It is in ritual that we find foundations and freedom. It is in ritual that we slip into a continuity that is greater than a self: an ether, if you would allow it. The constancy and comfort of ritual gives us space to dream bigger, to imagine wider, and to live with a depth of soul.
Rituals remind us that we were, that we are, and that we will continue on. Our minor habits: how we take our coffee, set our feet under or on our chairs, clasp our hands to our stomachs, brush our hair, cock our heads to the side, furrow our brows, smile, frown, laugh, whisper, and flirt – the repeat of them forms the lines of our face and the cast of our bodies that make us familiar to those who know us and unique to those who don’t. Our rituals have made us whole in a way unexpected.
But some rituals are meant to fade away.
For more than 7 years, more than 84 months, 2556 days, countless minutes, and lost seconds, I have worshiped, daily, at the altar of finance. I have humbled myself for, raged underneath, risen up, and been pushed down by, its mighty hand. This has been my daily sustenance, my ritual that has formed the cant of my chin, the square of my shoulders, the crevasse between my eyebrows, and the lines around the corners of my mouth. It has made and unmade me in ways both artificial and irreversible.
And today I finally accept that I am done. Not in anger or regret or shame; not with punishment or banishment – just a simple acceptance of mixed fondness and sympathy. The former for the history that is visible in the whorls on my fingertips; the latter for the misbegotten I must leave behind.
I am losing my religion and even though I know, haltingly and with trepidation (for this is all I know and all I have ever known, is it too late to seek a newer world?) that this is the right thing to do, I am opening up a chasm in my chest that will never quite stitch itself closed over the emptiness that it hides.
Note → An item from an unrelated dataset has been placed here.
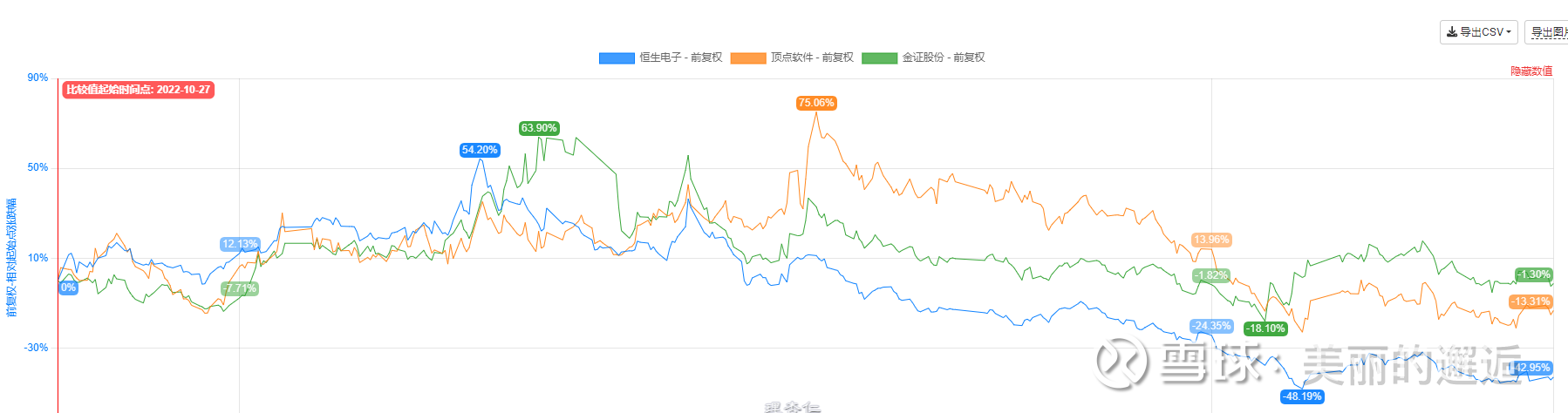This screenshot has height=413, width=1568.
Task: Toggle the 金证股份 - 前复权 legend label
Action: (944, 58)
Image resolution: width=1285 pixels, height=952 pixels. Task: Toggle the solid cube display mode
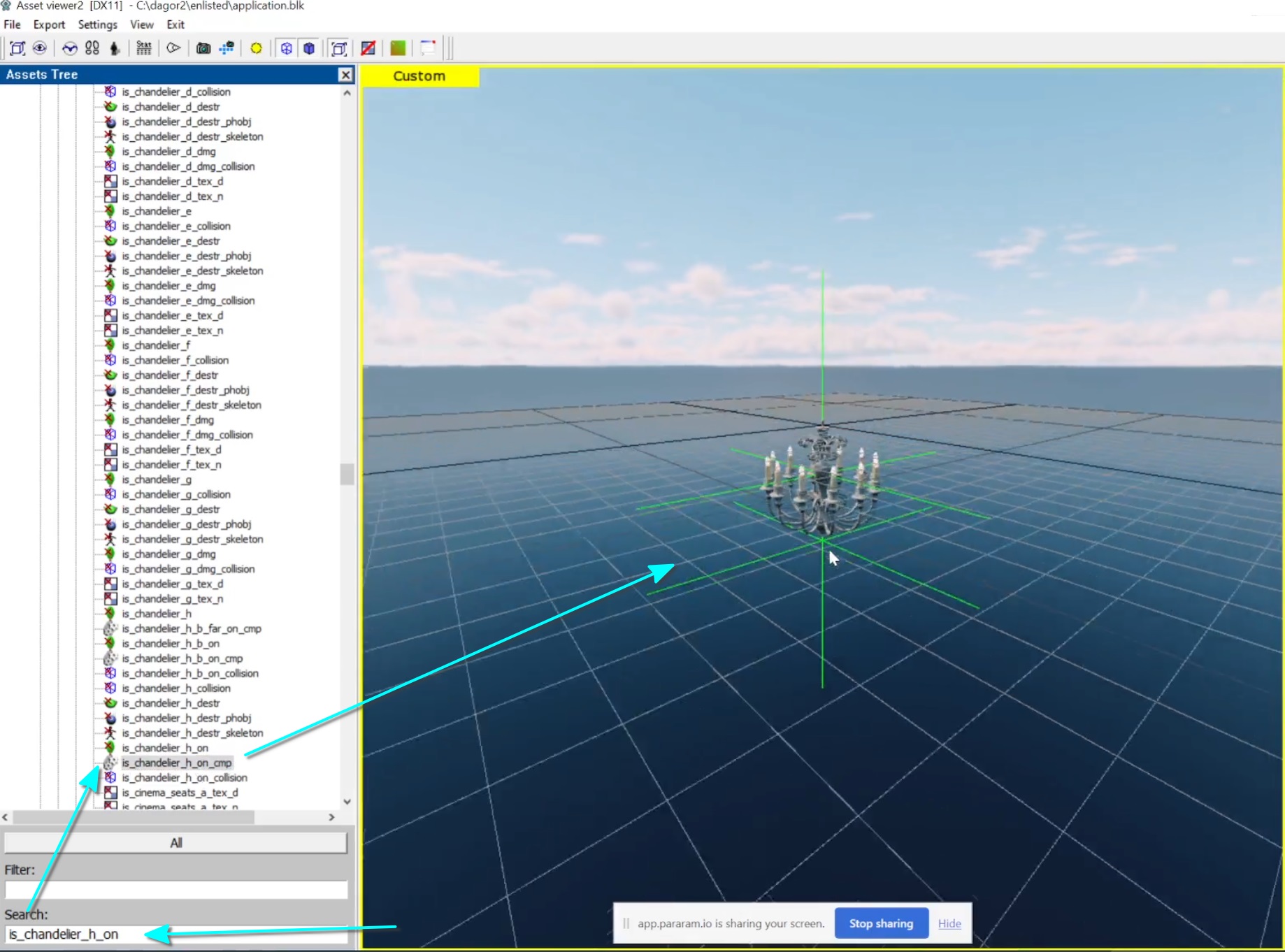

One day at some distant point in the future, I’ll open a newspaper and my hand will raise up to my forehead to reach the first station of the cross – and I’ll stop. One day while at a bar with friends I’ll overhear someone say something along the lines of “spot fifteen and fifty basis points” and my left knee will weaken as it begs the floor to rise up to meet it, but it won’t. Because this world I leave behind cannot wait for me and I will no longer belong to it.
I don’t know what awaits me outside the sanctity of this boiler room commune. Perhaps the grass is greener, the sky bluer, and the stars visible in the night sky. Perhaps not. Fortune does not favor the brave, but it cannot shine its bounty upon those who stay hidden from its eyes, and so—
Forgive me. I have sinned. But I will not repent; some rituals have need of new adherents and it’s time I made space for them.